Copy out the material word for word, starting at the line that contains "You are a GUI agent. The screenshot is 1024×1587." and continuing through the final line of the material, with both of those lines included.

==*==

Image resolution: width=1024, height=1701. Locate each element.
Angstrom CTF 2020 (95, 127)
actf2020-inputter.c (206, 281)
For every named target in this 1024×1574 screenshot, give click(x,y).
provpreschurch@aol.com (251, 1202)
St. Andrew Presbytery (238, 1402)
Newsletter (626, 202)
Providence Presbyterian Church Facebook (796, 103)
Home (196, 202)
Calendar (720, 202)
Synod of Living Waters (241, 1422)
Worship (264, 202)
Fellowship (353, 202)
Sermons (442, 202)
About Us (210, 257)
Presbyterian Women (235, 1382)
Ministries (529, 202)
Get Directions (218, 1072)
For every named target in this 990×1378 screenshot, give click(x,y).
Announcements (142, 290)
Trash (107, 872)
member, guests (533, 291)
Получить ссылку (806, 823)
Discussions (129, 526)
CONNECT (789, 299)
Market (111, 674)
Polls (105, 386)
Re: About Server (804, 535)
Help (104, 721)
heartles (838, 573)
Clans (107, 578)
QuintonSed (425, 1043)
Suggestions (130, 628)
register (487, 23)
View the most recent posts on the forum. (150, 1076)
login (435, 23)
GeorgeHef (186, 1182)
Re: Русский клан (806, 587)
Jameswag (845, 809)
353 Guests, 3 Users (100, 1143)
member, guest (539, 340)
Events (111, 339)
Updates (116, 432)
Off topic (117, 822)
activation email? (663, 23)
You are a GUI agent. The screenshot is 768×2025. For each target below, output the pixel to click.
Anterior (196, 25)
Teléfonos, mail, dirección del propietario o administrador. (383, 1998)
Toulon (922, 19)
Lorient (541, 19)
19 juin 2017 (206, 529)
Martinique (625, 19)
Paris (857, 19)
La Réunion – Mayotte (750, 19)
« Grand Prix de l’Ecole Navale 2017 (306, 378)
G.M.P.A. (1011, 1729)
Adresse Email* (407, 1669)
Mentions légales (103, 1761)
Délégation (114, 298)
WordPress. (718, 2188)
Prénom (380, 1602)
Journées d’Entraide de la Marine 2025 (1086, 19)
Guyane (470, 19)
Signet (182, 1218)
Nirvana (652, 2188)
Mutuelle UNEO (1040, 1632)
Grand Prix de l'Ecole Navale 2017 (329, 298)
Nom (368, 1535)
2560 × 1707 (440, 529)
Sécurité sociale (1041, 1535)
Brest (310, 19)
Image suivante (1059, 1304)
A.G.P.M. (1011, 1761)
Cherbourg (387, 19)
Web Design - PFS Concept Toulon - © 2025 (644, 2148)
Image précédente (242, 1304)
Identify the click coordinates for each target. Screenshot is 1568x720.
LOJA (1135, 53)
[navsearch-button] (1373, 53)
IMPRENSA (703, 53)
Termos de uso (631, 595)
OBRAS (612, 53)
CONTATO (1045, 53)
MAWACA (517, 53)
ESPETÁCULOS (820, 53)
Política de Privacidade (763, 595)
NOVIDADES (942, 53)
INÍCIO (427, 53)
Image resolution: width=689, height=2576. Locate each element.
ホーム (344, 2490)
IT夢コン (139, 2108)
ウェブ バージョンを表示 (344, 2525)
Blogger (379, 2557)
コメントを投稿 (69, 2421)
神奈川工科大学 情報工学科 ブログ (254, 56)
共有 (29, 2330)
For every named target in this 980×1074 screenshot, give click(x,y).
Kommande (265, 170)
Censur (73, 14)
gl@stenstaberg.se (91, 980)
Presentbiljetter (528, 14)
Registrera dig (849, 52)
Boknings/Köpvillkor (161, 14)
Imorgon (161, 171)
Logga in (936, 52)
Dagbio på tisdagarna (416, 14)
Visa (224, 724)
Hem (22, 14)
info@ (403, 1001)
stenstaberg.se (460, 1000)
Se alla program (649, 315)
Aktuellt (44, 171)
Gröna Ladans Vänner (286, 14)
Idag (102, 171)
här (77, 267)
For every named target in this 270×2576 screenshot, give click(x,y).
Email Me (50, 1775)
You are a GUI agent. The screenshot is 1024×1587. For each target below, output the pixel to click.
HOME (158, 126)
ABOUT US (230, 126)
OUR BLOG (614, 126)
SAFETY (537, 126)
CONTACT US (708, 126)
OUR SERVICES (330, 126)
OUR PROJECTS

==*==

### Result of this task
You are a GUI agent. The screenshot is 1024×1587. For each target below, output the pixel to click.
HOME (158, 126)
ABOUT US (230, 126)
OUR BLOG (614, 126)
SAFETY (537, 126)
CONTACT US (708, 126)
OUR SERVICES (330, 126)
OUR PROJECTS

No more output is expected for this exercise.